DATA SHOWN below:

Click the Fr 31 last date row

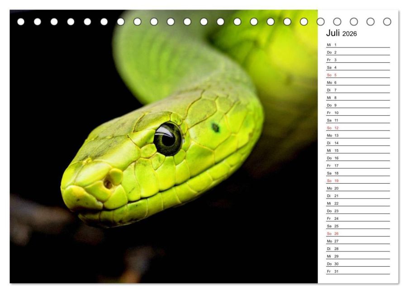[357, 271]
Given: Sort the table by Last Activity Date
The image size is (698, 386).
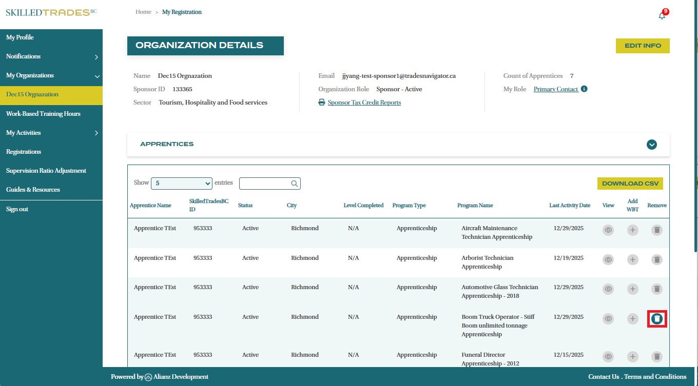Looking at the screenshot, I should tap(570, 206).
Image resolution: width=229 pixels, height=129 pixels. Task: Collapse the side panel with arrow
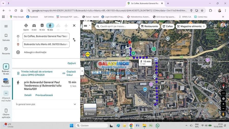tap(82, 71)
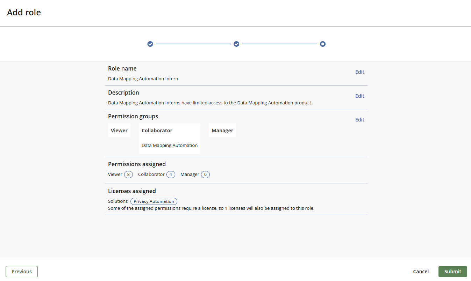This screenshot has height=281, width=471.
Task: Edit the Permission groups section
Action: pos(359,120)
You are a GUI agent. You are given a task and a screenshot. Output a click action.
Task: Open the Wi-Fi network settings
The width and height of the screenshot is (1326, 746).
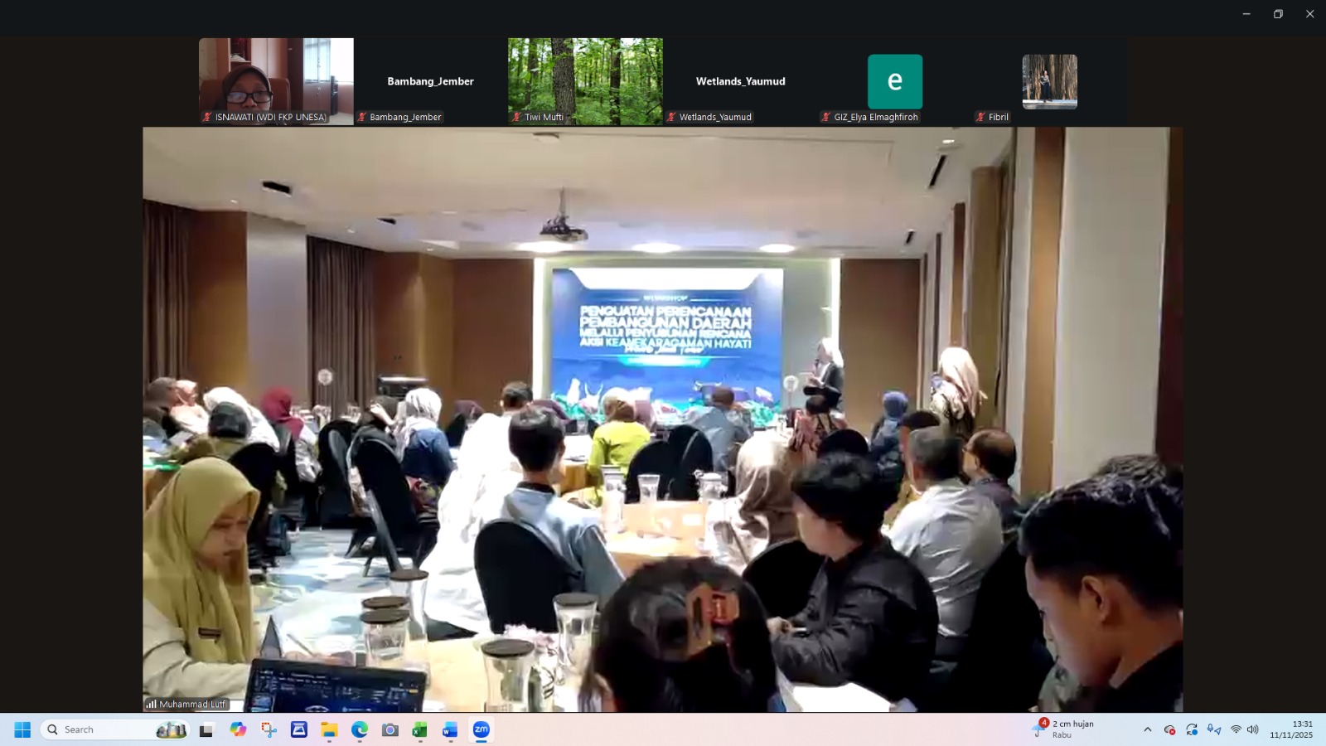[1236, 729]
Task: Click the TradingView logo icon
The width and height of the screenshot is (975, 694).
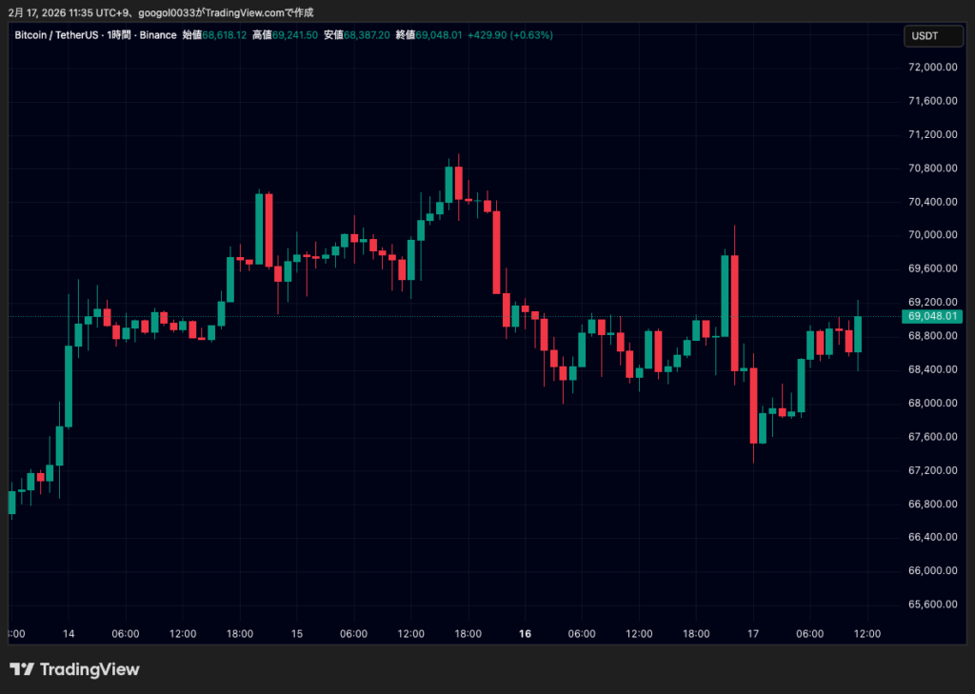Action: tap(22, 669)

End of DATA SHOWN.
DATA SHOWN below:

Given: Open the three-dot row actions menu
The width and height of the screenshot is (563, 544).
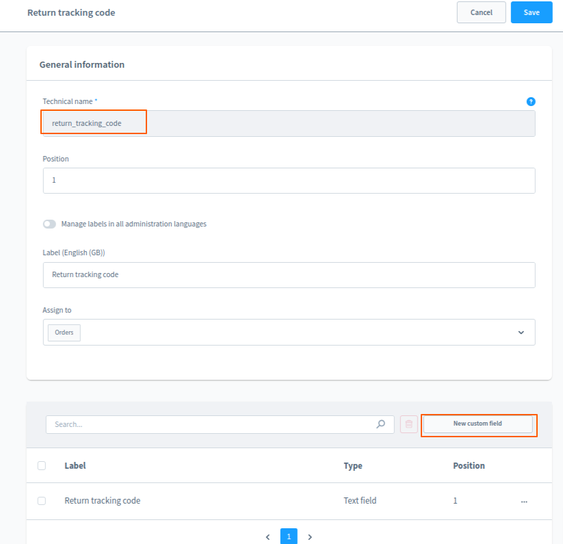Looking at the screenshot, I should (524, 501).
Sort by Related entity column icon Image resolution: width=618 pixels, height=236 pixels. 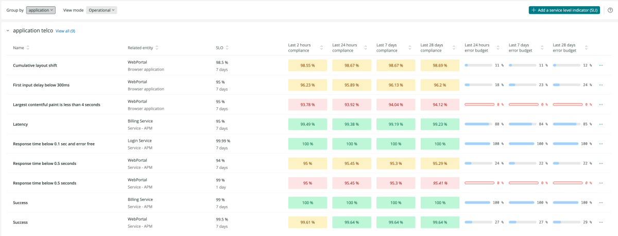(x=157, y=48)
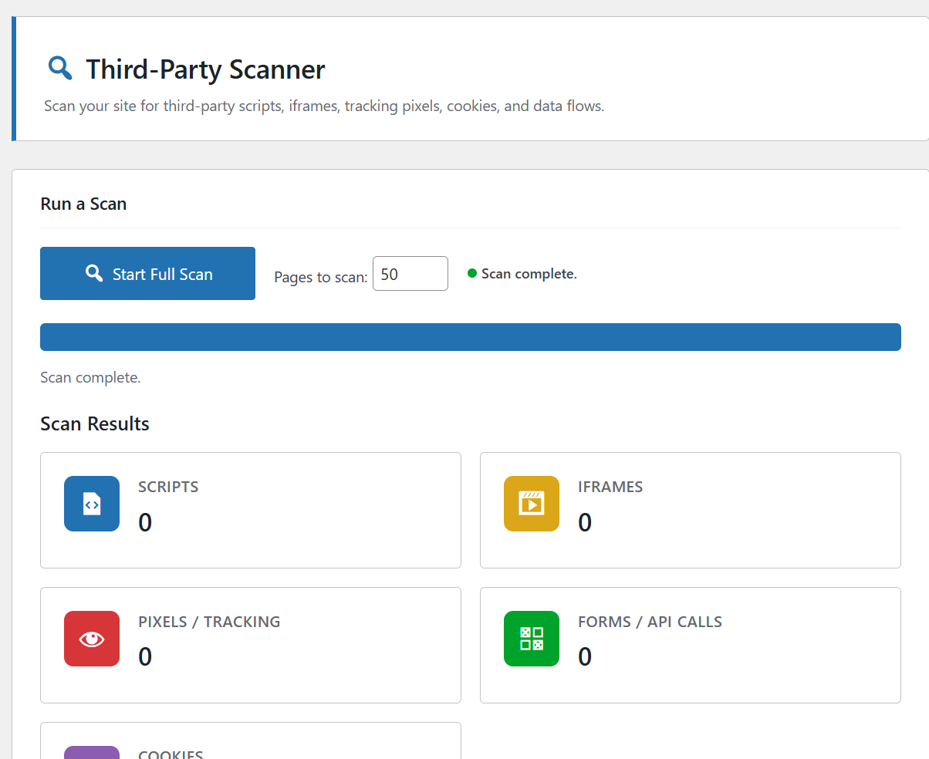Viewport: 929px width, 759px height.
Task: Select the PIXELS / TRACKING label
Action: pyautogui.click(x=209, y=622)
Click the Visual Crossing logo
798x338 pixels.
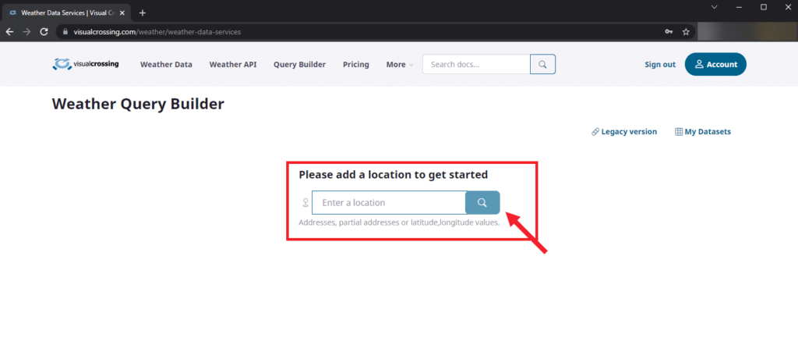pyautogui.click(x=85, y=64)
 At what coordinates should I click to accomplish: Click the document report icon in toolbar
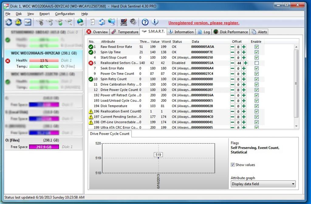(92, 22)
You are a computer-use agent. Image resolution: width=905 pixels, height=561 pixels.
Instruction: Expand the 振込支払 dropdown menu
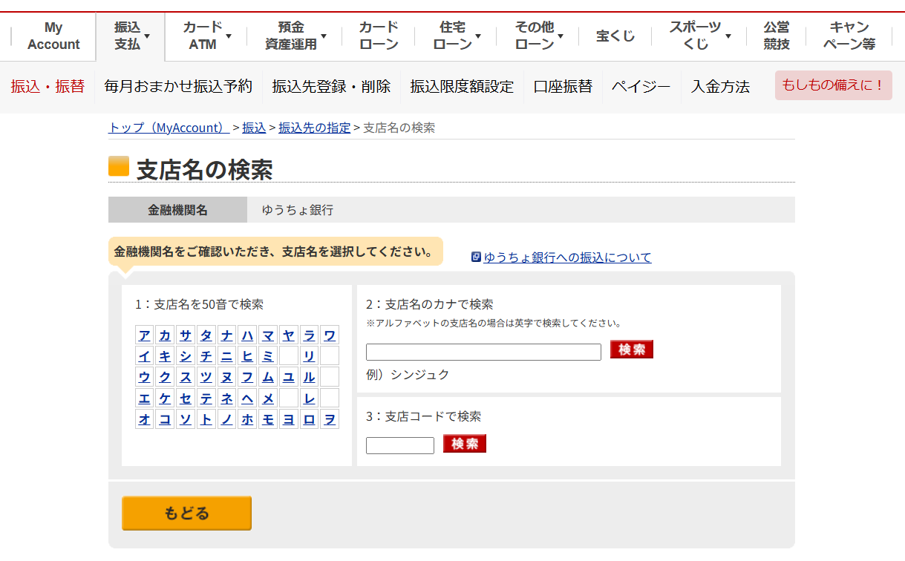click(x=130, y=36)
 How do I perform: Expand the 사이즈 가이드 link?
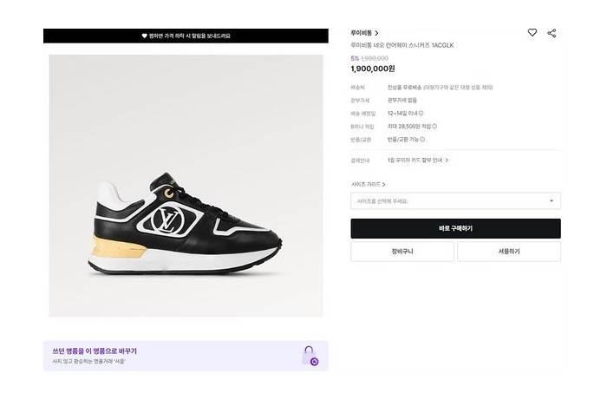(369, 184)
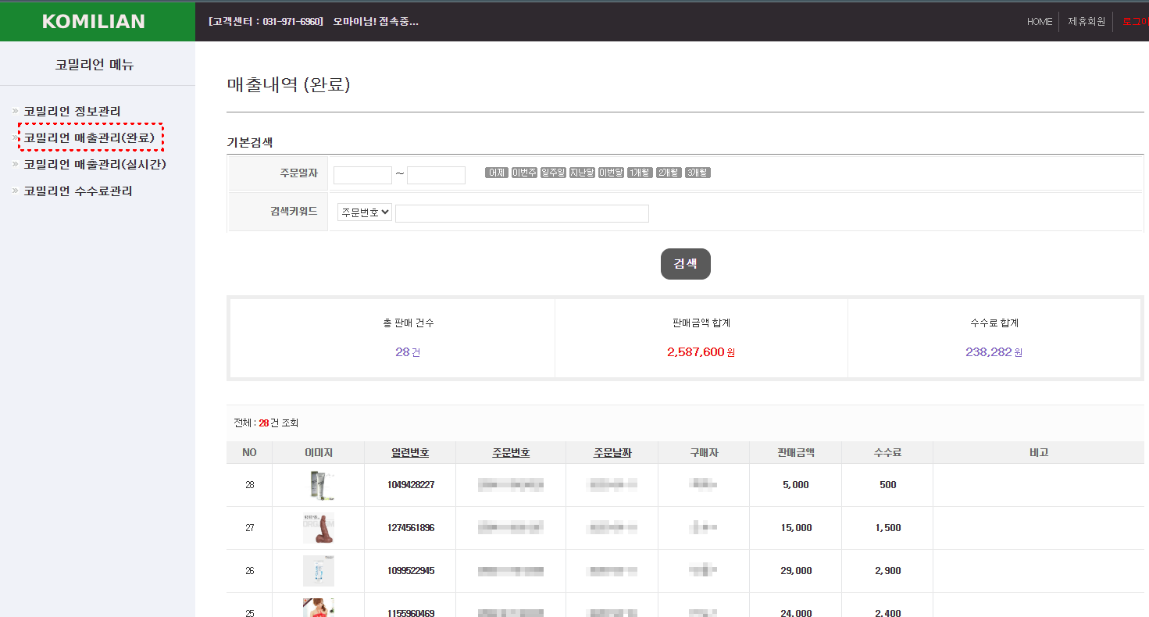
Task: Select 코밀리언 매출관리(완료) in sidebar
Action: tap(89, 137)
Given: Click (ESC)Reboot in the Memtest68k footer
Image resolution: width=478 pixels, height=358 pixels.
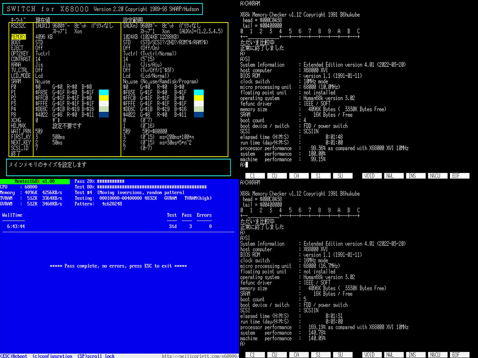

End of DATA SHOWN.
DATA SHOWN below:

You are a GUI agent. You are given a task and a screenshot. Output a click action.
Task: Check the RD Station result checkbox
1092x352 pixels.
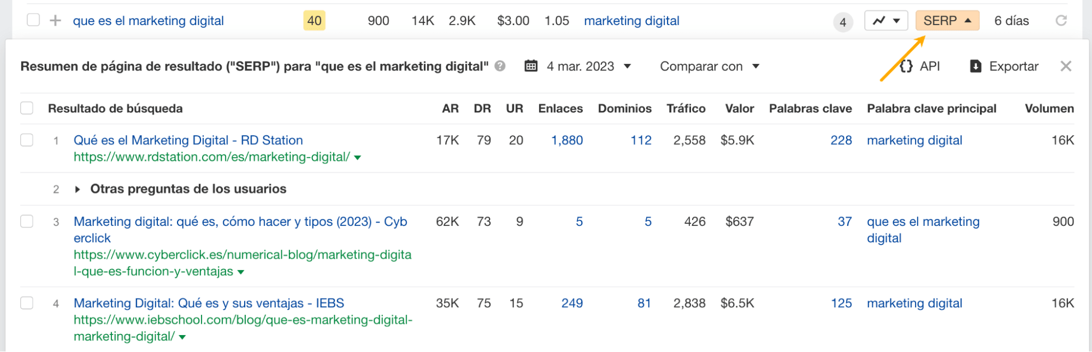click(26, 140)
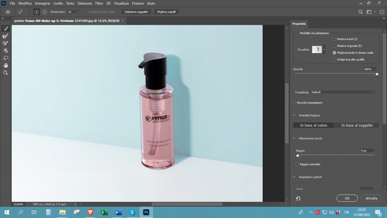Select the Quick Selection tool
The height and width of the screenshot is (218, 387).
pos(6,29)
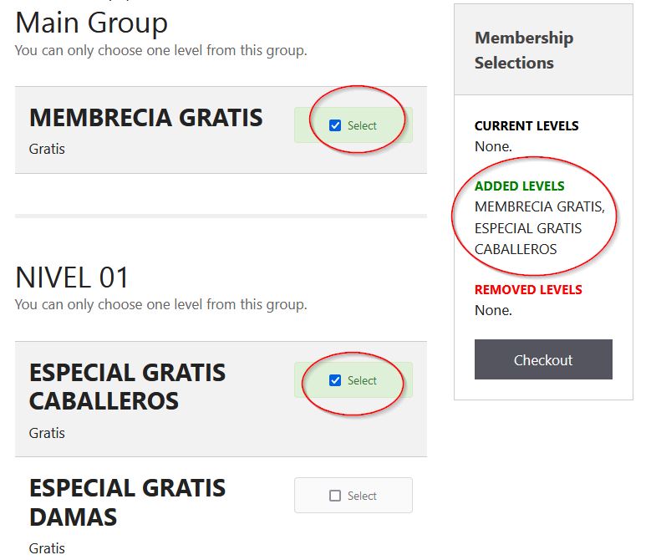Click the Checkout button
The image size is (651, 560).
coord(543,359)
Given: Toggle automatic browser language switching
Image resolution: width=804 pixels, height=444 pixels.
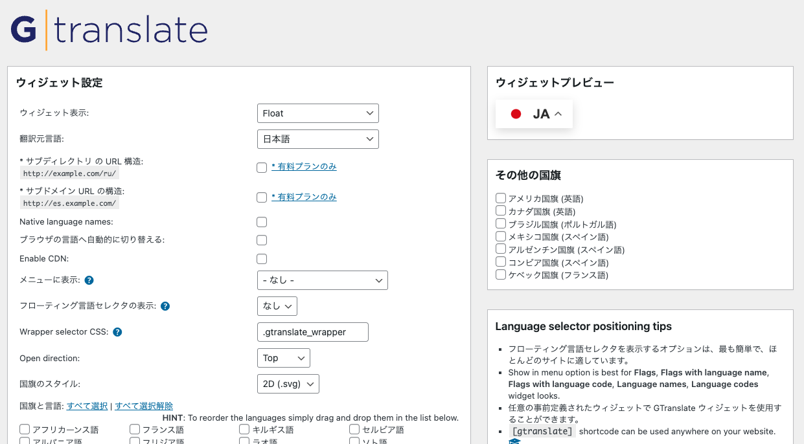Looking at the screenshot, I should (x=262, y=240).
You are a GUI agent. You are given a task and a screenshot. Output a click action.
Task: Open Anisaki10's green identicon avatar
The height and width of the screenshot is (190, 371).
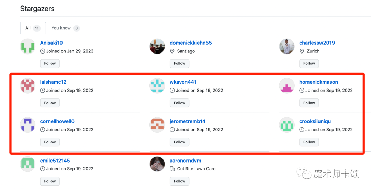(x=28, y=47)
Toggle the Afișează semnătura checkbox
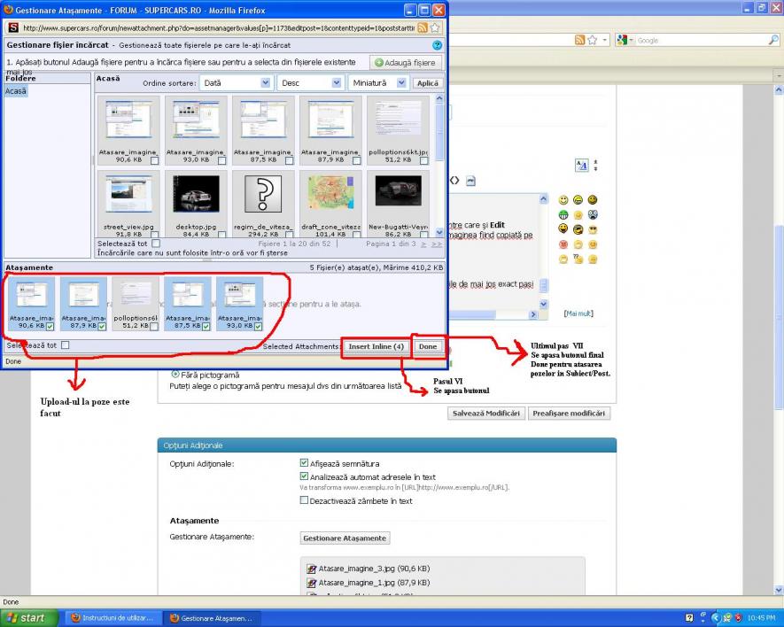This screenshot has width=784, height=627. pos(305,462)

End of DATA SHOWN.

__WORK TO BE COMPLETED__. Report all lines above with "Open".

__ANSWER TO THIS PROBLEM__.
Task: Open the Wi-Fi network settings
Given: Open the three-dot row actions menu
Task: Open Anisaki10's green identicon avatar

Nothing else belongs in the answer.